Les entreprises adoptent des stratégies à court terme telles que la concentration des importations en début de période, la diversification des chaînes d’approvisionnement et l’ajustement des prix pour atténuer les effets des droits de douane, tandis que l’incertitude politique freine les investissements, en particulier en dehors des États-Unis.
- Les entreprises américaines devraient gérer au cours des prochains mois des bilans solides et des stocks couvrant six mois de demande (en particulier pour les détaillants et l’électronique grand public). Cependant, les deux tiers d’entre elles pourraient répercuter les coûts des droits de douane sur les consommateurs, selon les secteurs.
- Parallèlement, la production est également transférée de la Chine vers l’Asie du Sud-Est, le Mexique et même les États-Unis pour éviter les droits de douane. Les entreprises ont annoncé près de 1 000 milliards de dollars d’investissements aux États-Unis malgré des coûts de main-d’œuvre plus élevés, ce qui pourrait affecter la rentabilité. Les marques fortes comme le luxe et la technologie peuvent absorber les coûts sans perdre de parts de marché, tandis que les secteurs à faible marge comme la vente au détail ont moins d’options.
- Dans l’ensemble, l’incertitude mondiale freinera les dépenses d’investissement, en particulier en Europe. La négociation de réductions de prix et l’abaissement sélectif des prix de vente sont des tactiques supplémentaires.
- Les faillites dans le monde devraient augmenter de +7 % en 2025 en raison de l’effondrement de la demande mondiale et des problèmes géopolitiques, avec une augmentation de +16 % aux États-Unis et de +5 % en Europe occidentale.
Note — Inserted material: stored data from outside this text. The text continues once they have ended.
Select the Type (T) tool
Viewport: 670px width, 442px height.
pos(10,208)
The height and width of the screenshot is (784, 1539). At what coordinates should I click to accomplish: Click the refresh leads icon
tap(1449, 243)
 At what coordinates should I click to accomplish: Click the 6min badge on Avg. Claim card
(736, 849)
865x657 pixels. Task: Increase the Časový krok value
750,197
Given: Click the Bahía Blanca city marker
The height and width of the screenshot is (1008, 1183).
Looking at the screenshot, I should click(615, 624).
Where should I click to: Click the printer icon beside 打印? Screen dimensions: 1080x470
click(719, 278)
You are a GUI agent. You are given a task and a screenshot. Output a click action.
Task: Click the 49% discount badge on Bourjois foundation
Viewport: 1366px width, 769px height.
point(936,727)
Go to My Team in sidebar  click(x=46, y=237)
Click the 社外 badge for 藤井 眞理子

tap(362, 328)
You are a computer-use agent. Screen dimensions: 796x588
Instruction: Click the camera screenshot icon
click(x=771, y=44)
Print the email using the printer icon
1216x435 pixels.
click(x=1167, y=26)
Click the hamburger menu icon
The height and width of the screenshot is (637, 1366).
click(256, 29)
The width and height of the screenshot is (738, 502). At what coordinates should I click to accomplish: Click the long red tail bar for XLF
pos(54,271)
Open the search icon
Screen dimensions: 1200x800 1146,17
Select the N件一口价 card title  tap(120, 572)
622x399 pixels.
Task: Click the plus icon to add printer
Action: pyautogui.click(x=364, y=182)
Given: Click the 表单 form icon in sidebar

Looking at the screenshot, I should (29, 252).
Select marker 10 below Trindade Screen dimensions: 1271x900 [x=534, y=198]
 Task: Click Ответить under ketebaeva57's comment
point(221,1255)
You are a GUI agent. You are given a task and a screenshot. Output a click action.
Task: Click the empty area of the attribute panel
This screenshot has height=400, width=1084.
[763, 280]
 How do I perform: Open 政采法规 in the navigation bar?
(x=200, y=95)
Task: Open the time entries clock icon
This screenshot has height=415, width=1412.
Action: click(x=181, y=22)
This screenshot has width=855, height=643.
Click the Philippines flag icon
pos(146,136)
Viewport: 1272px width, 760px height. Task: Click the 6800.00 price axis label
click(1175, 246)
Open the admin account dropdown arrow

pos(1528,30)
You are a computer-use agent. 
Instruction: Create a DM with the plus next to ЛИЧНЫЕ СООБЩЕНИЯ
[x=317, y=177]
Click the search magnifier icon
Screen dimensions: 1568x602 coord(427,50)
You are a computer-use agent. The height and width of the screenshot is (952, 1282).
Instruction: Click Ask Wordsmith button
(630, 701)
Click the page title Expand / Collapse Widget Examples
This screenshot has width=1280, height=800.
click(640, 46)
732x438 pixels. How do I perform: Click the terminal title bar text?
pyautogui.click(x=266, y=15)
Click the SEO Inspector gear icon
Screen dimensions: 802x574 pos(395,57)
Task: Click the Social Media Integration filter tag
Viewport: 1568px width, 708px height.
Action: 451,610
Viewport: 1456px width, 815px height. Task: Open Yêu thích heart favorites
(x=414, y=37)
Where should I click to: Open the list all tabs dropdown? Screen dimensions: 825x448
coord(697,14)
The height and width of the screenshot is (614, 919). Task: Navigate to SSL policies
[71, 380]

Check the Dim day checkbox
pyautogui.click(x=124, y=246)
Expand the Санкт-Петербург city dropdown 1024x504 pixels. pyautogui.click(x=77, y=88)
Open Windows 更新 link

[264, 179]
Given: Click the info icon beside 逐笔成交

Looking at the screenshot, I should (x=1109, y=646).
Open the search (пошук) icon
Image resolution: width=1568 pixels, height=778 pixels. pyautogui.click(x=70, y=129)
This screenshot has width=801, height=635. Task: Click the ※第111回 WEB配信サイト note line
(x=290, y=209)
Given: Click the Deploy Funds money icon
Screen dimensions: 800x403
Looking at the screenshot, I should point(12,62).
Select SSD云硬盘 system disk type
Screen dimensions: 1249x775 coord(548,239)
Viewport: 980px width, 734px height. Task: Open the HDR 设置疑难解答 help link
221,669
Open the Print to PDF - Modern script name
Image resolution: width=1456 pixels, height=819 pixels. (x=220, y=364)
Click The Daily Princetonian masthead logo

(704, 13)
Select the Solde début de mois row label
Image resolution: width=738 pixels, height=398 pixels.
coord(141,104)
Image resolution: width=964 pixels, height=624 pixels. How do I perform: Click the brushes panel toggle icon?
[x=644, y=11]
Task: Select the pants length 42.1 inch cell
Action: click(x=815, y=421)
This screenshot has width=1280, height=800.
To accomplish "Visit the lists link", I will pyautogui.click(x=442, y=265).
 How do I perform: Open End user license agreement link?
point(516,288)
Les marchés des capitaux ont mal calculé le second mandat de Trump.
- Les marchés des capitaux avaient déjà souffert d’une politique américaine plus agressive avant le Liberation Day, ce qui s’est traduit par une baisse des rendements américains, une chute des cours des actions et un affaiblissement du dollar.
- Le Liberation Day a ensuite renforcé cette dynamique, les marchés passant brutalement en mode « aversion au risque », qui ne s’est que partiellement inversé après l’annonce ultérieure d’une pause tarifaire partielle de 90 jours.
- Avec une récession américaine désormais à l’horizon et des taux directeurs de la banque centrale inférieurs aux prix actuels du marché, les rendements obligataires devraient continuer à baisser par rapport aux niveaux actuels. Les marchés boursiers continuent d’être confrontés à des risques de concentration accrus.
- Néanmoins, nos perspectives macroéconomiques suggèrent un retournement de la tendance à la baisse des mouvements de prise de risque. Nous prévoyons que les actions américaines et de la zone euro se redresseront par rapport aux niveaux actuels d’ici la fin de l’année, bien que les risques de baisse persistent et que la volatilité restera élevée en raison d’un mélange d’accords commerciaux à venir et de contre-tarifs.